CivicScience data recently brought to light a few different insights about parents’ eating and sleeping habits. Among these parents –specifically those with school-age children– noticeable changes were found shortly after the start of this year, roughly a year into the pandemic. This appears to be correlated with changes in other habits, like social media and TV streaming, as well as emotional wellbeing. The findings are highlighted below.
More (Late Night) Snacking, Less Dinner
Among parents with children under age 18, those who snack or otherwise eat food between meals more than once a day jumped 14 percentage points from Q2 to Q3 of this year.

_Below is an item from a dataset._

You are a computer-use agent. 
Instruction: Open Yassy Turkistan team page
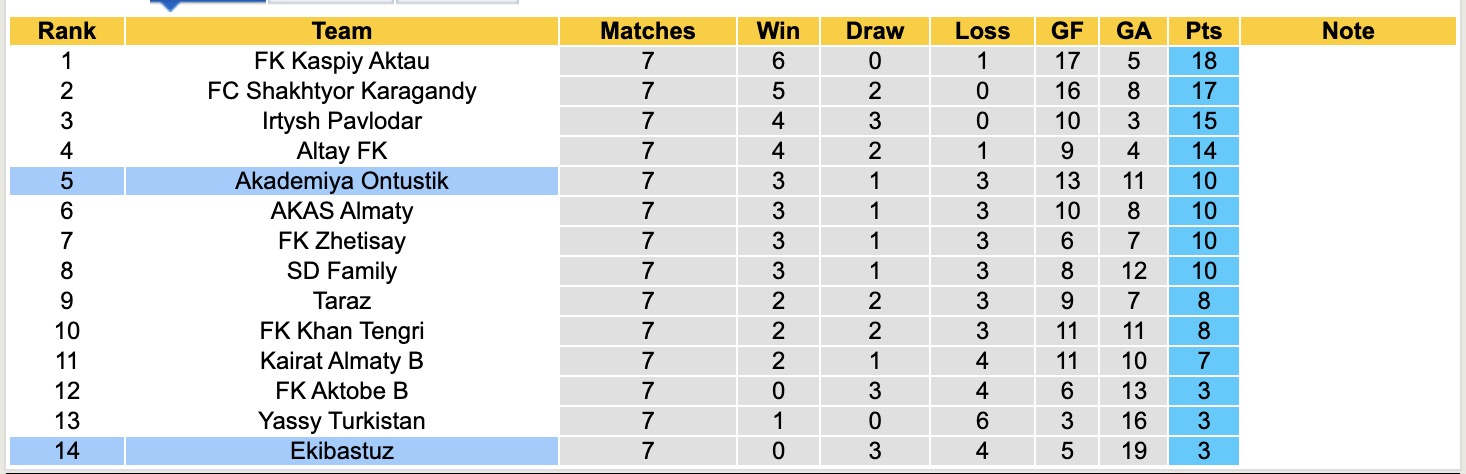pos(341,421)
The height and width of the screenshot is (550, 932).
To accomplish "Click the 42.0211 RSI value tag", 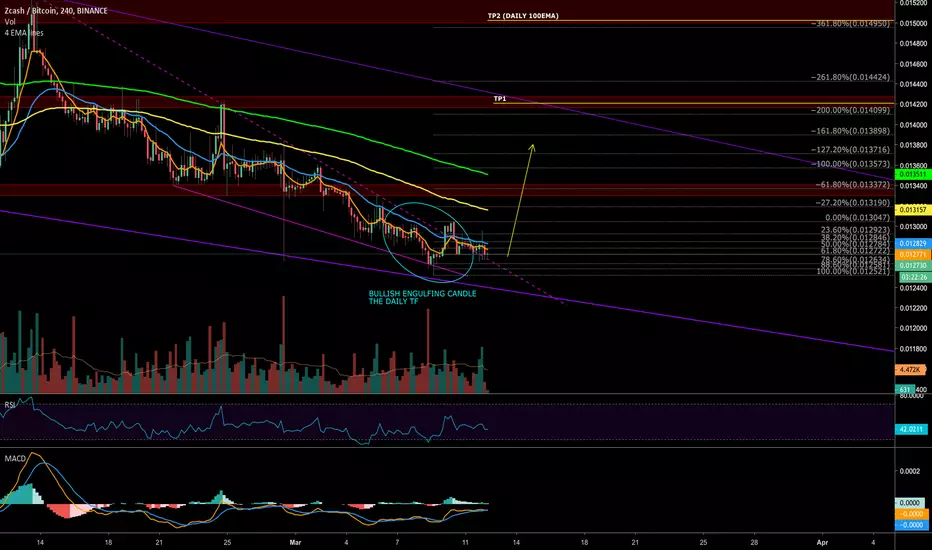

It just so happens that another survey found that late-night snacking in particular has increased among parents. Along with increasing levels of multi-snackers observed among parents, there is a simultaneous decline in the percentage of parents who prepare dinner. This leads us to ask the question: with less structure in many of our lives than pre-pandemic –working from home, venturing into public less, and changes in childcare– is there a general feeling of aimlessness that is leading parents to lead less structured lives across the board?
Less Rest, More Content
The percentage of parents who report getting 4 hours of sleep or less has increased by 50% since Q4 2020 (6% vs. 4%).
Reasons why? We see a rise in the number of hours spent streaming TV and video content, as well as social media usage among parents, during the same period.
Remote (and Disconnected?)
Remote work is definitely a factor, as 21% of parents with school-age children who were employed before the pandemic are currently working from home. This is compared to 18% of the general population working remotely.
At the start of this year, was there another feeling of overwhelming dread, especially among parents, given the pandemic and beginning another year under its wake?
It appears that, though the phenomenon is not at all unique to just parents, wellbeing has fluctuated greatly. And parents could be shouldering much more than their non-parent counterparts.
To start, parents who have children who are minors are 40% more likely to be managing or acting as a caretaker for someone who is managing a mental health condition.
Among all of the emotions CivicScience tracks, the data observed the biggest changes in worry and stress among the subset of parents. Both data points are approaching early pandemic levels.
This theory of aimlessness continues to track when applying it to the upcoming holiday season. Data show that parents who usually travel for the holidays are much less likely to do so this year compared to the general population (20% vs 12%).
Do the above insights represent a sea change among parents? While correlation is not causation, this is something to continue to watch, for certain. The post-pandemic new normal is here, and given the insight that parents both work from home at a higher rate and could be more heavily burdened by mental health concerns than the general population, CivicScience will continue to monitor how this impacts their habits for the longterm.